Publishers Weekly - Publisher's Weekly
Nostalgic for his adventurous youth, Cohen quit his job at age 40 and embarked on a year-long voyage with his wife, Devi, their eight-year-old daughter and two sons, aged seven and two. This account of their adventures consists of 23 humorous and gripping e-mails that Cohen (an editor of the coffee-table book series that includes A Day in the Life of America) sent to friends and relatives during their 1996 journey to 14 countries, including Costa Rica, Italy, Greece, France, India and Australia. Having the children along sometimes made the Cohens anxious for their safety, but watching them thrill at the sight of wild giraffes, elephants and hippos on an African safari, for example, offset their parental fears. Although the children did not share their parents' fondness for visiting museums and churches, they were delighted to live on a houseboat and see the Leaning Tower of Pisa. A trip to a Jain temple near Delhi (Devi's father is Indian) so enthralled the family that they got locked in after closing hours. Although this year-long vacation included some harrowing moments, such as when daughter Kara nearly drowned off the coast of Queensland, the author considers the rewards of this unconventional trip for himself and his family well worth any risks or inconveniences they encountered. Photos not seen by PW. Agent, Carol Mann. Author tour. (July) Copyright 1999 Cahners Business Information.
Library Journal
The man who created the Day in the Life series now gives us a year in his life — specifically, the year he and his wife sold the house, closed shop, and took their kids around the world.
David Conrads
...[H]ighly enjoyable....Cohen proves to be a very capable writer, filling his narrative with interesting and amusing accounts....[The book] offers a great deal of practical information for anyone contemplating an extended trip with children.

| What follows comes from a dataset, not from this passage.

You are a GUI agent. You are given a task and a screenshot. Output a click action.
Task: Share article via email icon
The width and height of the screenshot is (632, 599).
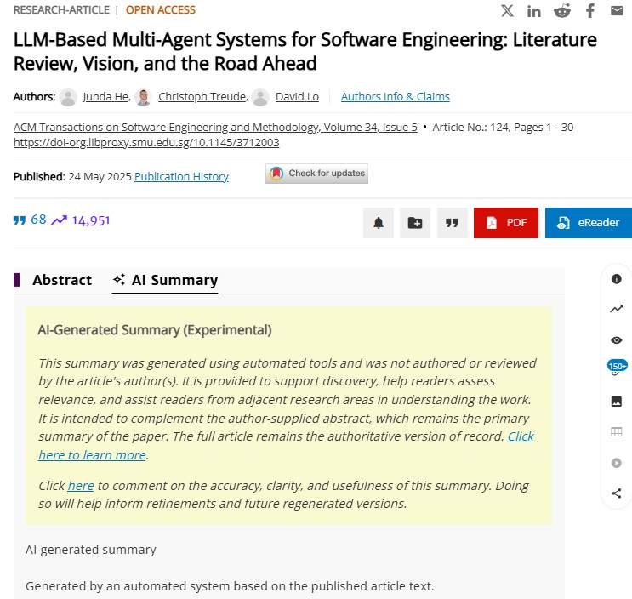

The Christian Science Monitor
Kirkus Reviews
A genial and forthright record, in the form of e-mails, of a year in the life of a San Francisco family who unloaded house, jobs, and possessions to travel around the world together. Fortieth birthday malaise led Cohen (A Day in the Life of America, not reviewed, etc.) in search of the "spirit of adventure," which he felt had disappeared in marriage, kids, and a suburban lifestyle. He wanted to lose the suburbs, but not the wife and children (Kara, eight years old, Willie, seven, and Lucas, two) so he and his wife, Devyani Kamdar, planned an itinerary for the whole family. It took them six months, but by late summer 1996, they were en route to Costa Rica, where rain forests and coatimundis enchanted the children, and Cohen mused on the irony of sipping margaritas in a steaming pool beneath an active volcano. They toured the Louvre in Paris, cruised the Saone River in Burgundy aboard a rented houseboat, and joined Devi's father in Sardinia, where preparing and eating meals is a team sport. Next was Rome, Tuscany, Greece, and Turkey, where the children alternately disdained and enjoyed museums and historic sites, made more palatable by their father's stories and their mother's ingenious games. The children were rewarded at animal parks in Africa (where they escaped a hippo's attack), at a camel fair in India, and at an elephant playland in Thailand. In Australia, they settled down for nearly six months, enrolling the children in school. A quick swing through Laos and Cambodia (the same week that Pol Pot was deposed) ended the trip. Back in San Francisco, Cohen weighed the rewards of the trip against the risks and the ultimate question, was it worthwhile? Yes, in terms of sharedexperiences and personal epiphanies, although there were drawbacks ("there is such a thing as too much family togetherness.") Anecdotes and advice aplenty for families bent on adventure travel. Photographs were taken by the author's wife.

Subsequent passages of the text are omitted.